[Task requirements] Every line of the records that contains "agent" should be tallied, and only the resulting number returned.

[Collected data entries]
========================

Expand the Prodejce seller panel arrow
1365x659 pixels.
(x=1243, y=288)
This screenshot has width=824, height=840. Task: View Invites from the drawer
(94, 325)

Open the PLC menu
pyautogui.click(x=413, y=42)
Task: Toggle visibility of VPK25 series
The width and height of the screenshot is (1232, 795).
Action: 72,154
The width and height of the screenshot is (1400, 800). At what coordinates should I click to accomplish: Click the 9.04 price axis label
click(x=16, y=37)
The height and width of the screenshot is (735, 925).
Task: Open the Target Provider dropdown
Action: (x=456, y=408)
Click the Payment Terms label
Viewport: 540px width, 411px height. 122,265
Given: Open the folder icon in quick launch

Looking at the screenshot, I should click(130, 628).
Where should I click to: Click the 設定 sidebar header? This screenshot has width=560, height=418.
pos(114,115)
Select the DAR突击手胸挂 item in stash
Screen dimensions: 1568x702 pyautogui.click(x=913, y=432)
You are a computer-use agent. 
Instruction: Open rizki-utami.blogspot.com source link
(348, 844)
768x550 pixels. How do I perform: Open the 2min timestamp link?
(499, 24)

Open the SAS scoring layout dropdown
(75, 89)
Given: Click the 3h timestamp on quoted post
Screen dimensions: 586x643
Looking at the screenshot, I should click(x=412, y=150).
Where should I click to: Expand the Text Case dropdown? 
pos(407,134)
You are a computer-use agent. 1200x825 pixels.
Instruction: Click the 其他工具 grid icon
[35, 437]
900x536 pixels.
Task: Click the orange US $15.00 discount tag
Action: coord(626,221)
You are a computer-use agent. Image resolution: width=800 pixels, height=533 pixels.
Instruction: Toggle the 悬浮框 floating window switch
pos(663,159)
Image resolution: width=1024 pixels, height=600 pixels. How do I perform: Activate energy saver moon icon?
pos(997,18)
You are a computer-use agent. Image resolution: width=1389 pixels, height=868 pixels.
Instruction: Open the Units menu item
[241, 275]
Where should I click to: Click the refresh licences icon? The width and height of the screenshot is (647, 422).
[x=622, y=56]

========================

[Solution for this task] 4